The Trick Of The Mind - On Being Variable
Written by Mike James   
Monday, 09 May 2022
Article Index
The Trick Of The Mind - On Being Variable
Naming is Hard
Static to Dynamic

Naming is Hard?

Now we have the ability to name locations where things can be stored, we have solved a problem and created one – naming. It is often said that naming is the hardest problem of all, but this is an exaggeration because even if you don’t get it as good as it can be it is often good enough. The problem is you have to find a name that is meaningful, but not so long as to make it difficult to work with. I suppose you could sum it up as – a name has to be short and meaningful. You could also add as an extra condition that the name should not be easily confused with a similar name.

If you have never considered this problem it might seem easy. Back in the early days of computing programmers didn’t care much about naming variables – A and B were perfectly fine. Later, as it became more obvious that programs were written for humans to read and understand and for computers to obey, meaningful names seemed essential.

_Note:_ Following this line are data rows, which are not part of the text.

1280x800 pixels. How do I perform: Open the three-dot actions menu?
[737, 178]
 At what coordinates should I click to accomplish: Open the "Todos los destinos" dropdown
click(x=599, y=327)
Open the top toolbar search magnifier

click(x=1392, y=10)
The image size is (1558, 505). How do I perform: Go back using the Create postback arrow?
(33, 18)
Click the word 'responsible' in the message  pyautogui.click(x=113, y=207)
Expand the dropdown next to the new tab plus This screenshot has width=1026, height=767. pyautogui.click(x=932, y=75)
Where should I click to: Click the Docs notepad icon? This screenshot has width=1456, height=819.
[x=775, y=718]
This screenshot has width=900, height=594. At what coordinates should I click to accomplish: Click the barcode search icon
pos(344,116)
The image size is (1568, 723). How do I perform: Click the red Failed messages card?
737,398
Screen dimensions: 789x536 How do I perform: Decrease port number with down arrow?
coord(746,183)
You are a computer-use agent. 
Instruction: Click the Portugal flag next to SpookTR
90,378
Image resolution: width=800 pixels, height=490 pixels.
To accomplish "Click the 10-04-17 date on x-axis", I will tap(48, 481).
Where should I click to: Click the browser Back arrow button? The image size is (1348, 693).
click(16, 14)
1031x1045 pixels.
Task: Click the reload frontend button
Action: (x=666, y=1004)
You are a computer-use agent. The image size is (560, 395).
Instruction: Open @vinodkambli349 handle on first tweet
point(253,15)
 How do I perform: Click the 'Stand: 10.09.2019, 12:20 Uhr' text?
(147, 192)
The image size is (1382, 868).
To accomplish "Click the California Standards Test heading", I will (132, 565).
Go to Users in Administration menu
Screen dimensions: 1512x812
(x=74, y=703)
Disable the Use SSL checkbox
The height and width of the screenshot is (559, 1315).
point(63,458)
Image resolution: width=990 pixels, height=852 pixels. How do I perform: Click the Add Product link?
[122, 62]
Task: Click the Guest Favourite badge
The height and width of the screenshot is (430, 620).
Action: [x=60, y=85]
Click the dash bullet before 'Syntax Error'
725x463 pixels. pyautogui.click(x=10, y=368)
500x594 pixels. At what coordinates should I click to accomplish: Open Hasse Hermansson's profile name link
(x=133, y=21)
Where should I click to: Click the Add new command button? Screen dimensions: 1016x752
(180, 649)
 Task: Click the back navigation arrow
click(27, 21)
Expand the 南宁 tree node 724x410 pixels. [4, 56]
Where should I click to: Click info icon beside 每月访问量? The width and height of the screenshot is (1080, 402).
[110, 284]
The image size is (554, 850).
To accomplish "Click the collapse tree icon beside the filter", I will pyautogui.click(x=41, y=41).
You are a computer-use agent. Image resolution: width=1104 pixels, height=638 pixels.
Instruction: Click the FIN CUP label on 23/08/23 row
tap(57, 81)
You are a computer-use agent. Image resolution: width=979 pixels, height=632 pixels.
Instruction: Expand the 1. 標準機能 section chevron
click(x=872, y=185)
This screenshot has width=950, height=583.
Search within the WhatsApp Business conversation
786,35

So instead of a variable called A you might call it Total. This seems like a big improvement and it indicates that the variable is a total, but of what? So how about Totalsales? More informative but what are the units? Let’s try Totalsalesindollars. But which country? So the name is now Totalsalesindollarscanada and so the problem gets worse. As you make the name more specific it gets longer and harder to read.

You can make long names easier to read by splitting the name up. You can’t use a space for this because Total sales in dollars canada could be five different variables not one. One solution is to use a character with a lower visibility – an underscore for example Total_sales_in_dollars_canada.

 

Another option is to use Camel case where the first letter of each word is set to upper case apart from the first word – totalSalesInDollarsCanada. If you capitalize the first letter as well then it is called Pascal case after the programming language in which it was most often used or Upper Camel Case, TotalSalesInDollarsCanada.

This brings us to another difficult point – are names that differ only by case different or the same? Early languages didn’t distinguish between names that differed only in case, but more recently languages have treated them as different. So MikesAge is usually a different variable to mikesAge. Unfortunately this brings us to the problem of confusion. If you have defined a variable called MikesAge and accidentally render it as mikesAge then in most languages you are working with a different variable – not good. Even in a language that doesn’t distinguish between names with different case, you can still have problems with names like Total1 and Total2 if you can’t remember which is which. Meaningful names are a guard against such confusion.

Finally there is the question of abbreviations. At the time a program is written it might be perfectly obvious that that TN and TG are short for Nett total and Gross total, but after a few hours away from the program you might well forget and a new programmer reading it might never guess.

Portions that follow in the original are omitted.